# [WORK TASK 1]
In the article on household loan growth, what approval rate did Bank Negara report for applications for repayment assistance?
# [WORK TASK 2]
Reproduce word for word the stretch of the article on household loan growth from "A banking analyst" through "pick-up in sales.".
# [WORK TASK 3]
Take the article on household loan growth further, starting right after its final sentence.

# [PASSAGE TO READ]
┌────────
Household loans growth climbs


According to Bank Negara’s monthly highlights for August 2020, total loans disbursed remained steady despite moderating slightly at RM89.19bil, from the high level of RM100bil in July, mainly in loans for the purchase of residential property.

PETALING JAYA: While Malaysia’s household loan growth saw a month-on-month marginal rise of 0.5 percentage points in August to 4.8%, outstanding business loan growth fell to 3.3% from 3.9% in July.

According to Bank Negara’s monthly highlights for August 2020, total loans disbursed remained steady despite moderating slightly at RM89.19bil, from the high level of RM100bil in July, mainly in loans for the purchase of residential property.

A banking analyst pointed out that the household loan growth was not surprising, given the government incentives provided for housing and automotive sectors.

“The bulk of the housing loan growth was due to previous sales, as it takes some time for loans to be disbursed.

“Housing loan applications are on the rise and housing loan growth is expected to be fairly decent in 2021 following a pick-up in sales.

“As for the automotive sector, the loan growth is partly attributed to some pent up demand, which will likely soften going into 2021, ” he said.

The analyst highlighted that the slowdown in business lending is a concern and should be monitored further.

Despite the economic recovery underway, it remains to be seen how long it will take for businesses to regenerate the income loss that occurred during the movement control order (MCO). Bank Negara also reported yesterday that an estimated 500,000 applications have been received for repayment assistance, with an approval rate of 98%.

“Banks have introduced a range of packages for affected borrowers.

“These include targeted extension of the moratorium, as well as repayment flexibilities to help borrowers based on their specific financial situation.

“There continues to be a steady increase in borrowers choosing to resume payment of their monthly instalments, ” the central bank said in a media statement.

As of August, the total loans repaid amounted to RM83.85bil, representing a decline of 17.7% as compared to RM101.9bil in July. MIDF Research had previously cautioned that loan growth may moderate post loan moratorium as repayments commence.
└────────
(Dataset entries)
┌────────
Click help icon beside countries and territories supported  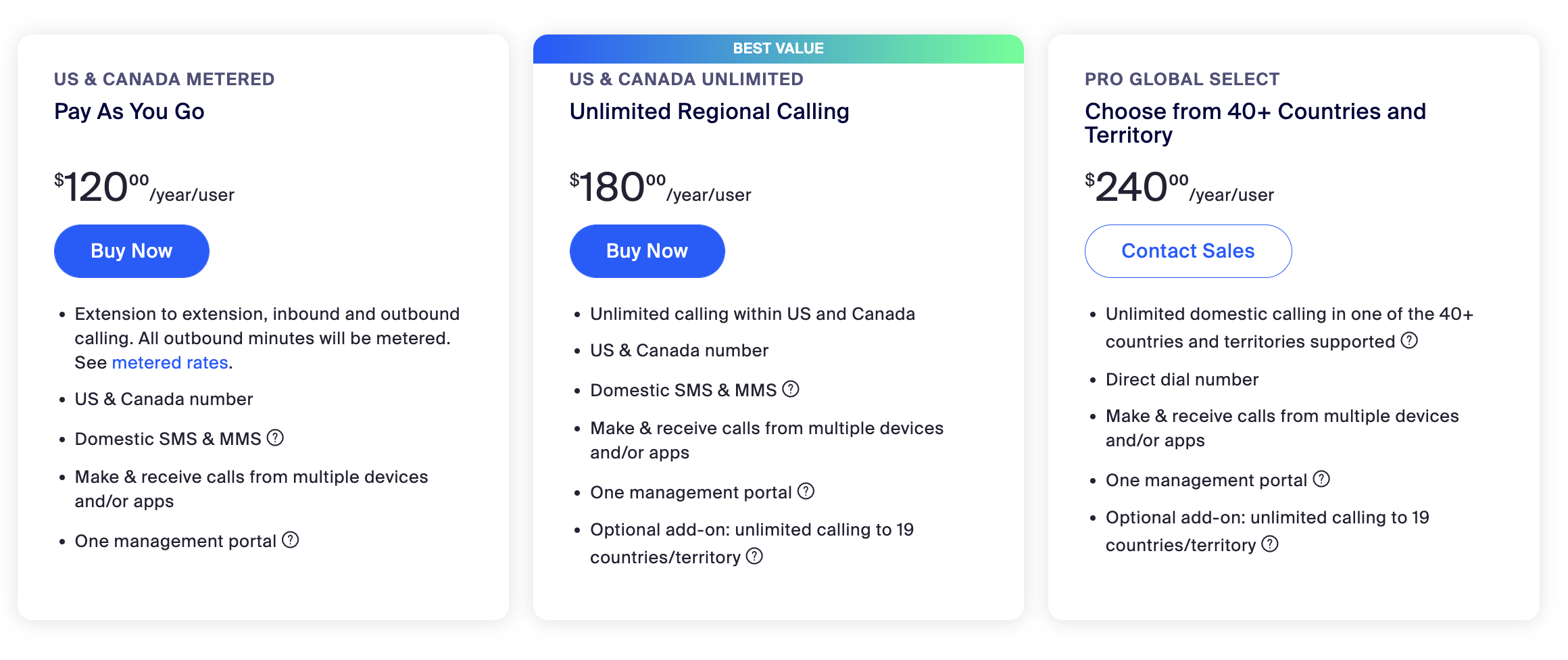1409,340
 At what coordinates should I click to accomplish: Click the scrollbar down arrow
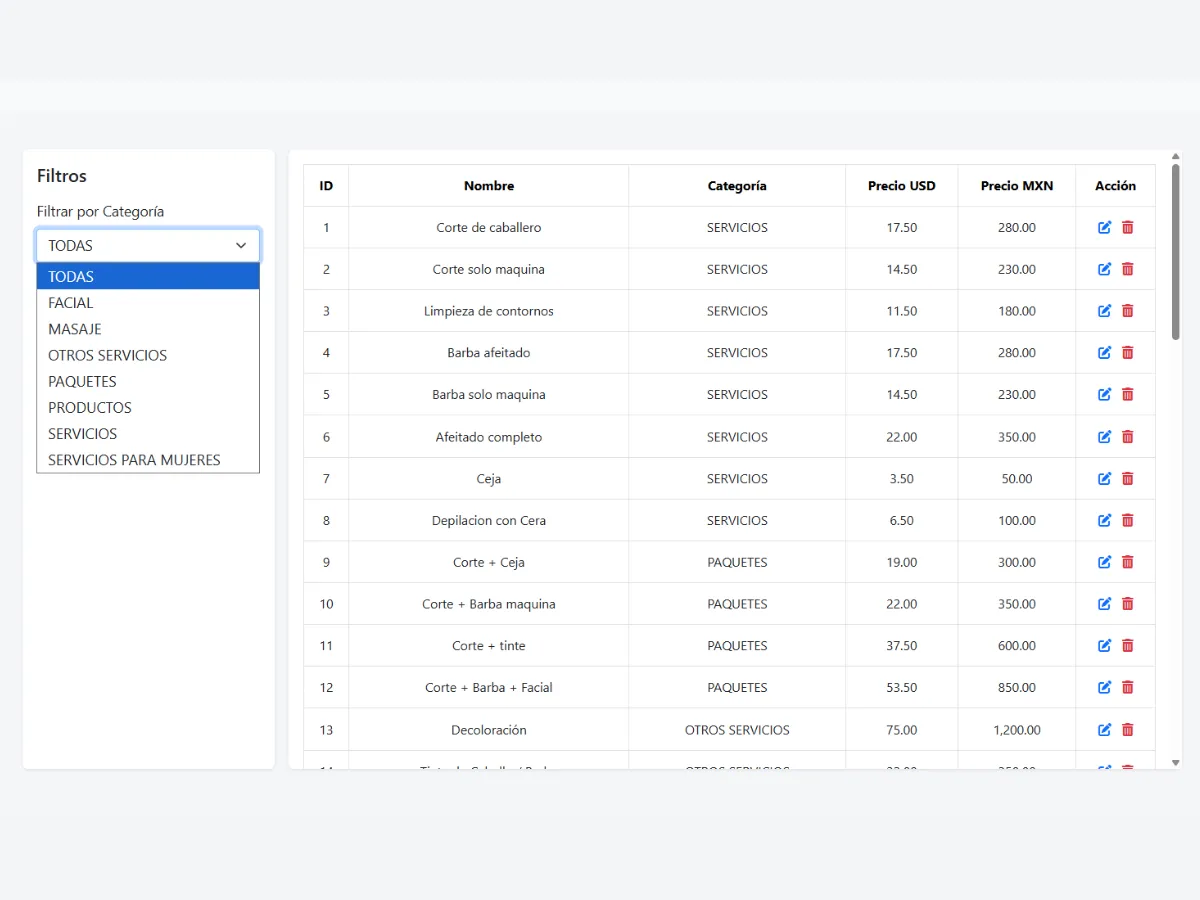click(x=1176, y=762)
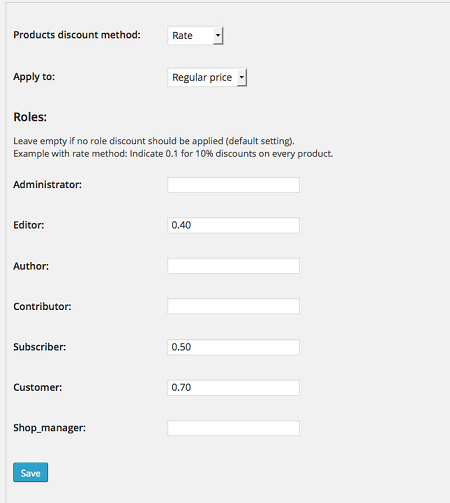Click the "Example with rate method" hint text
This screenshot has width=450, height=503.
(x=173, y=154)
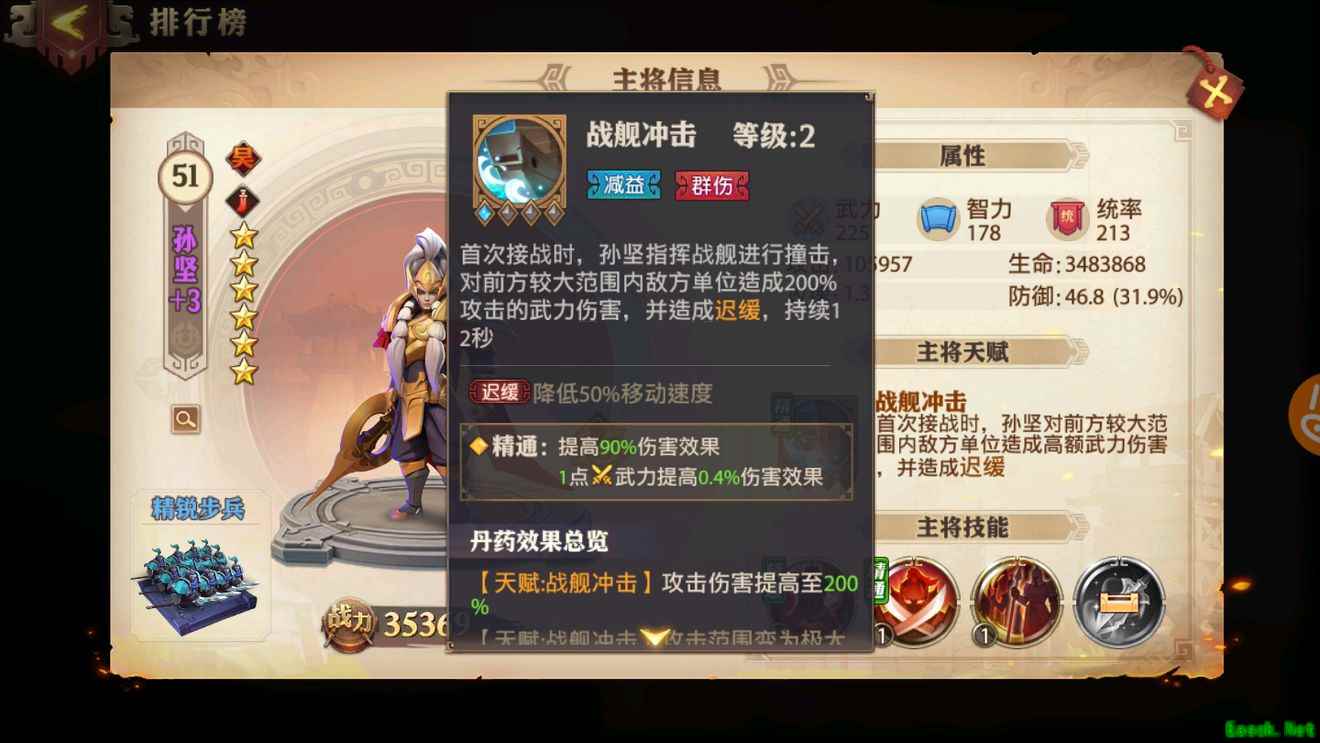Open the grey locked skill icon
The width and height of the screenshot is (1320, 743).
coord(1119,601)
└────────
# [TASK RESPONSE 1]
98%

# [TASK RESPONSE 2]
A banking analyst pointed out that the household loan growth was not surprising, given the government incentives provided for housing and automotive sectors.

“The bulk of the housing loan growth was due to previous sales, as it takes some time for loans to be disbursed.

“Housing loan applications are on the rise and housing loan growth is expected to be fairly decent in 2021 following a pick-up in sales.

# [TASK RESPONSE 3]
During the loan moratorium, banks have not been able to accumulate deposits to fund loan growth, and depositors have also been tying up their cash and savings over the longer term to maintain liquidity on the back of uncertainties of the Covid-19 pandemic. However, the research house does not discount that the demand for auto loans and mortgages will provide support to loan growth.

An analyst said that “at the end of the day, the total loan growth will depend on the state of the economy. “We can expect to see faster loan growth in 2021, should gross domestic product (GDP) growth elevate at a higher rate next year.”

Bank Negara also reported that the banking system continues to record a strong liquidity coverage ratio (LCR) with excess liquidity buffers standing at RM220bil.

It said ample liquidity in the banking system is supportive of lending activities and for banks to meet exigent needs.

Loan-to-fund and the loan-to-fund-and-equity ratios remained stable at 82.2% and 71.7% respectively, on the back of sustained growth in deposits.

Meanwhile, exports in July grew by 3.1% due to lower non-electrical and engineering (E&E) manufactured exports, particularly products such as machinery, equipment and parts, as well as optical and scientific equipment.

Going forward, exports are expected to be supported by the improvement in external demand amid the easing of coronavirus containment measures in most economies.